Projects designed to improve the health of rural populations face a number of challenges. At a macro level, rural settings are not homogenous in terms of culture, economic hardship, or sense of history/community. Accordingly, findings from one rural community or similar group of rural communities may not be applicable to other rural communities or regions. Much of the previous research on rural health reported findings from primarily agrarian samples, which is an increasingly small subset of rural settings and not necessarily similar to other rural areas that rely heavily on manufacturing, forestry, or subsistence occupations. This distinction has become more pronounced in recent years with the growth of rural recreation and retirement communities, as well as other rural environments where the agrarian economy or culture has limited influence.

Individual characteristics are also important in rural health attitudes and beliefs. Several investigators reported that religious or spiritual health was an integral part of the definition of health in the rural communities studied. Socioeconomic status is recognized as a key factor in health attitudes and practices, yet few studies in the current review controlled for the socioeconomic status of rural participants. Age and length of time in the community may also be important because some of the most distinctive rural definitions of health were held by older residents (particularly those who had a life-long history of rural residence). The current review also suggests that some work histories such as lifelong farming or ranching may be associated with the more distinct views of health framed by physical function and capacity to work. A better understanding of rural attitudes and beliefs is needed to engage and activate rural residents in managing their health and care. Thus, further study of how rural residents define health will contribute to the implementation of patient-centered care in rural communities.

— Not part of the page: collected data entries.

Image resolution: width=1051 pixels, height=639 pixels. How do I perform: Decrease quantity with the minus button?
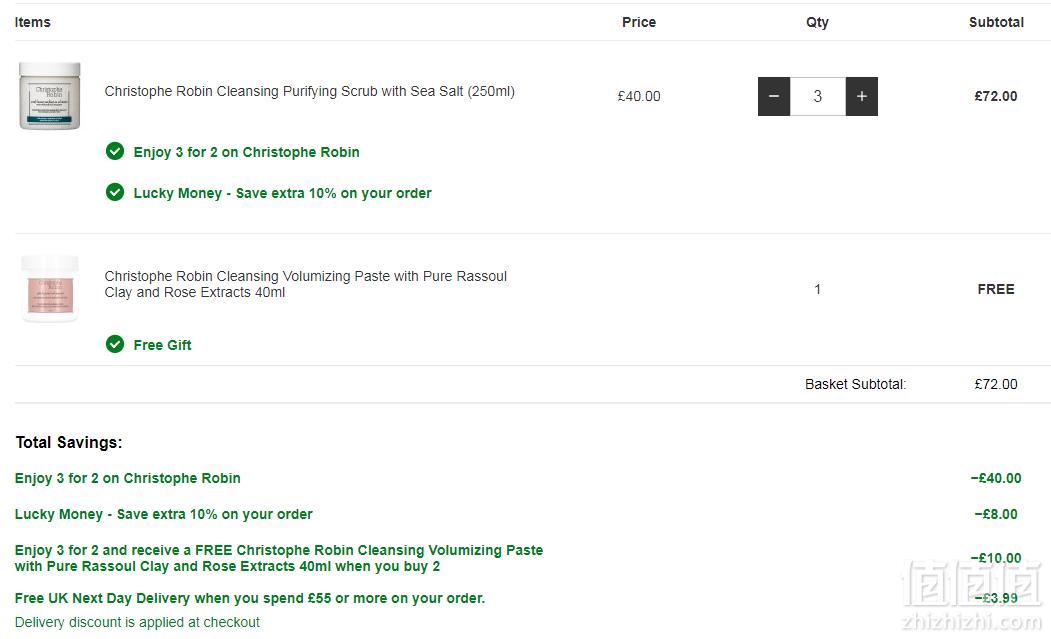(x=774, y=97)
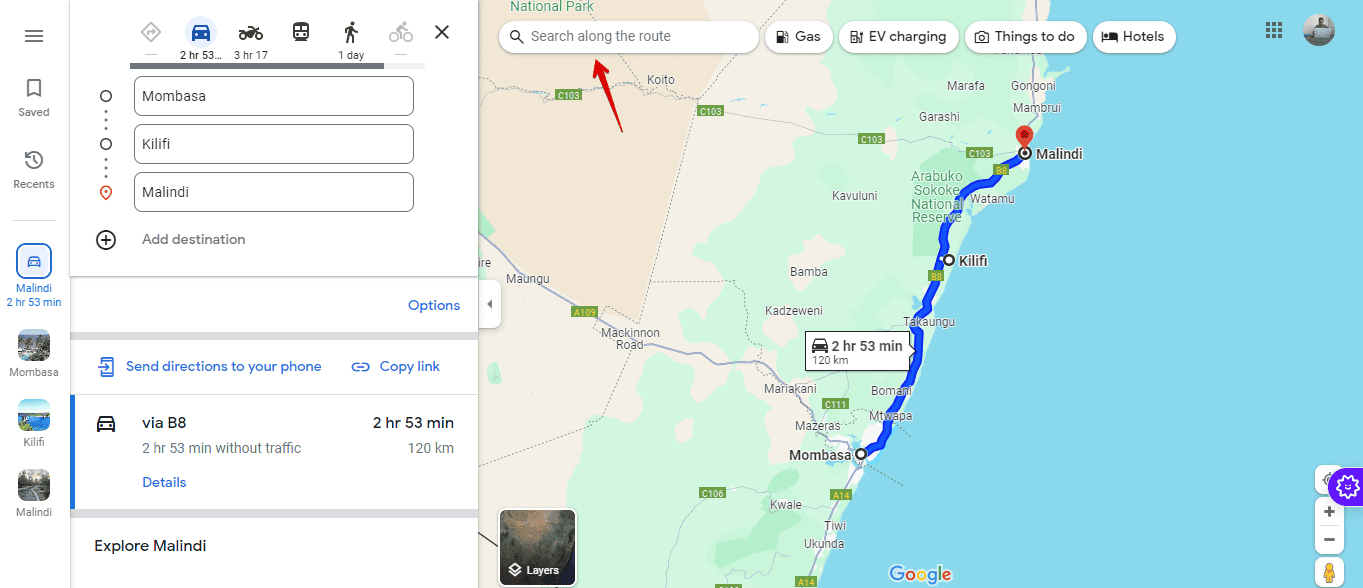Choose public transit directions

click(x=300, y=31)

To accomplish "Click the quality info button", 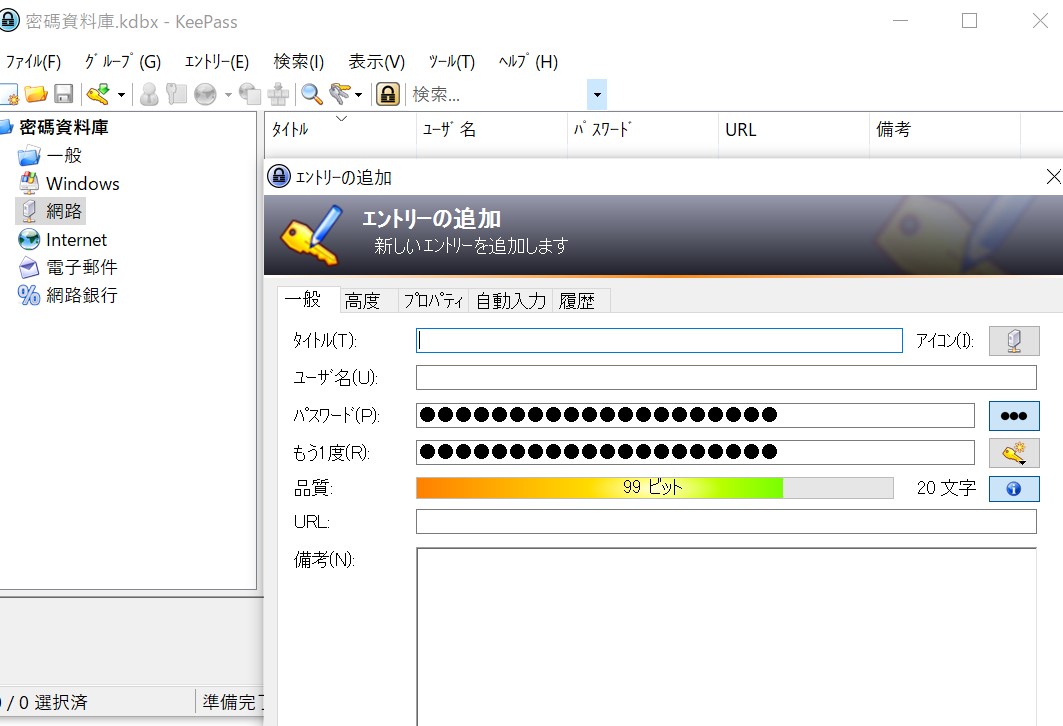I will point(1013,488).
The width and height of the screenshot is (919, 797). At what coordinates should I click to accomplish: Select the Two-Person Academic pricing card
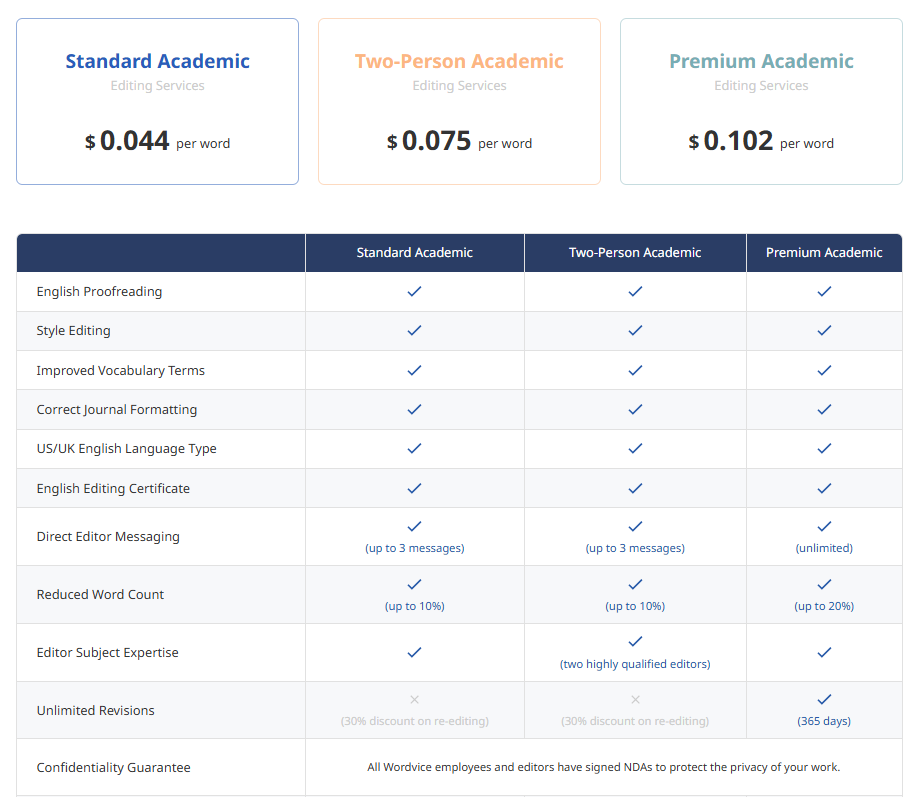point(459,101)
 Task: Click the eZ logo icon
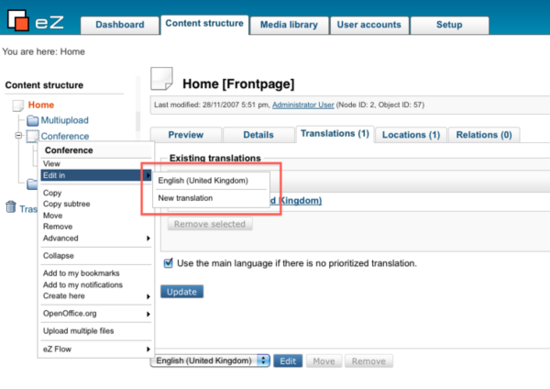(18, 20)
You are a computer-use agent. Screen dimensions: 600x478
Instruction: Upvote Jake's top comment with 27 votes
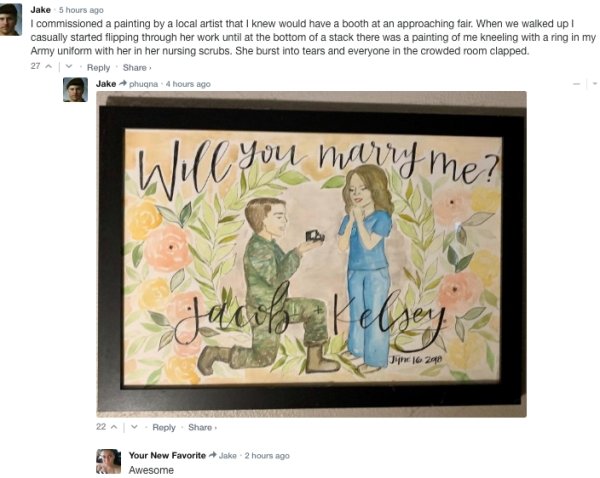49,67
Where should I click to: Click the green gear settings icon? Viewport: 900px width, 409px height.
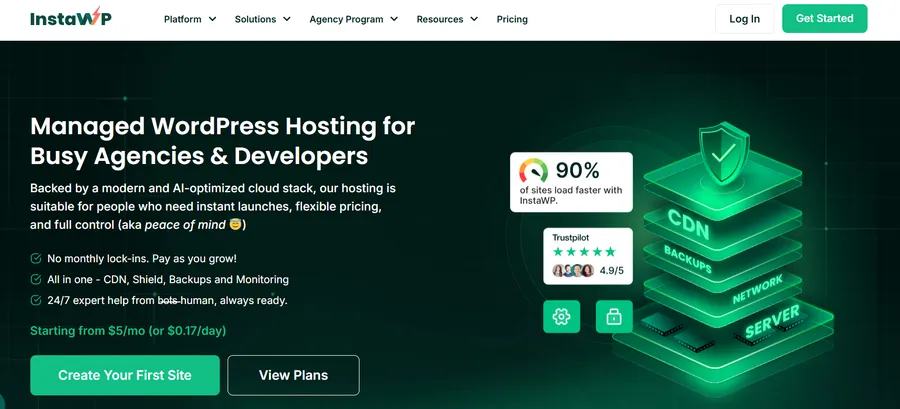(x=561, y=316)
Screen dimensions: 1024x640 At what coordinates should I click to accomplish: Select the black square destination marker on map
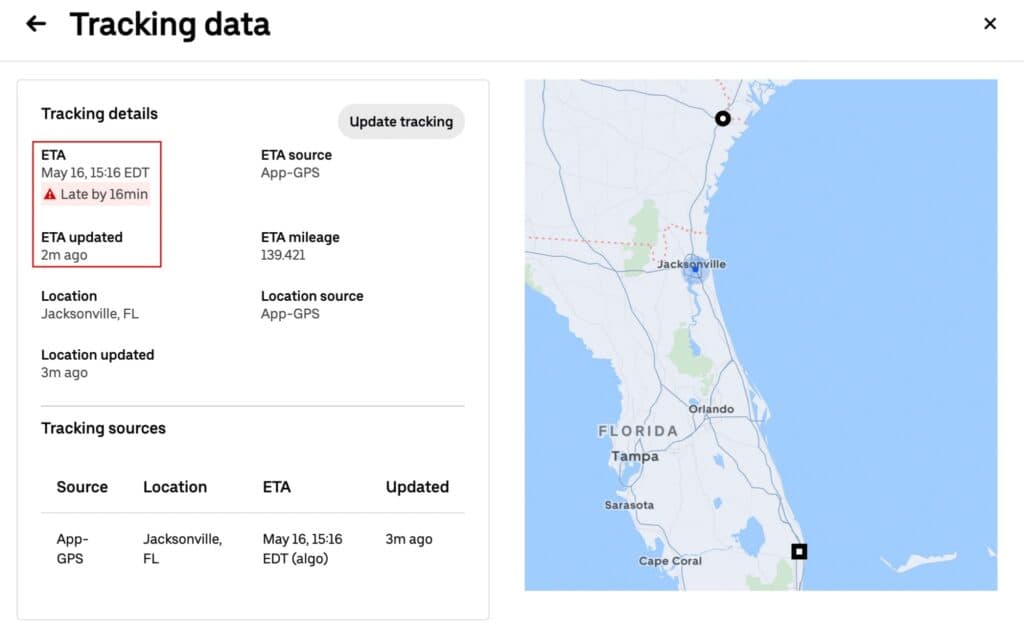[x=798, y=550]
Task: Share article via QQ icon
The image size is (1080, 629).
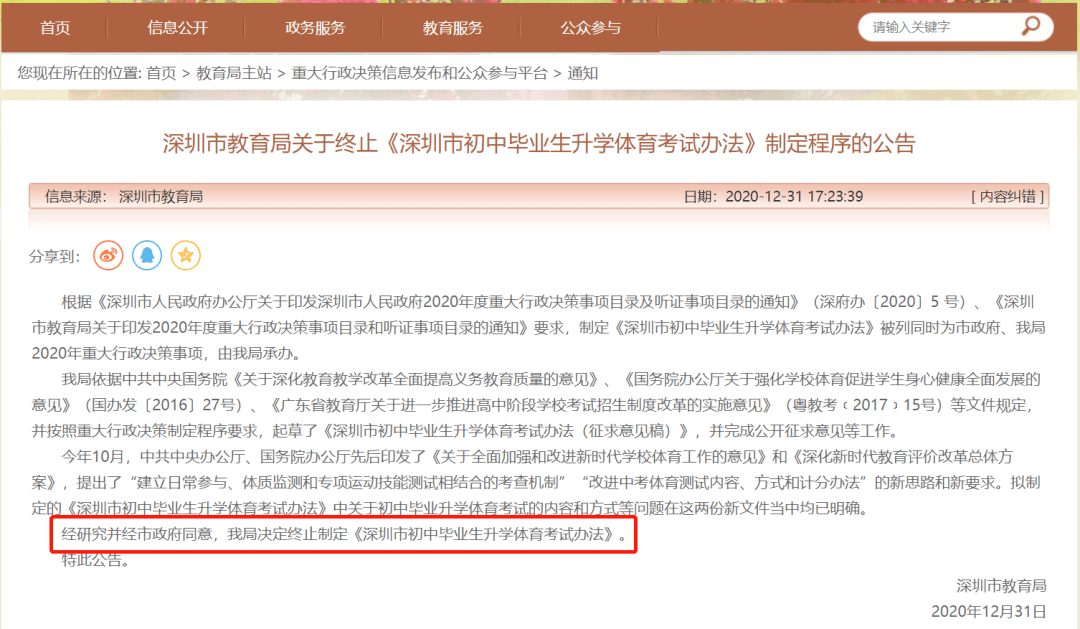Action: coord(147,256)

This study was limited principally by its focus on industrialized Western countries. Additional research is needed both to examine rural concepts of health in a wider range of settings, especially in the developing world. This study was also limited by the paucity of rigorous studies that compared rural and urban perceptions of health directly. This is a rich arena for future research.

Conclusions

There is increasing interest in engaging and activating patients in their own healthcare. To do so effectively in rural areas, a better understanding of the health beliefs in rural populations is needed. This review suggests that rural residents may indeed define health in their own way (e.g., functional independence). However, a formal assessment of the risk of bias was not performed in this paper because the vast majority of studies were qualitative and did not include direct comparisons between rural vs. non-rural samples. As such, selection bias remains an overshadowing concern in this collective body of literature, highlighting the need for more rigorous studies to confirm our findings. Research on rural definitions of health is further complicated by continuously changing rural lifestyles and landscapes as demographics and economic emphases shift. Despite such challenges, however, further research on rural health beliefs and attitudes is critical as American healthcare reform legislation calls for broader, systems-based strategies to improve the public’s health. To better engage and activate rural patients in their own healthcare, a better understanding of the health beliefs of targeted rural populations is needed.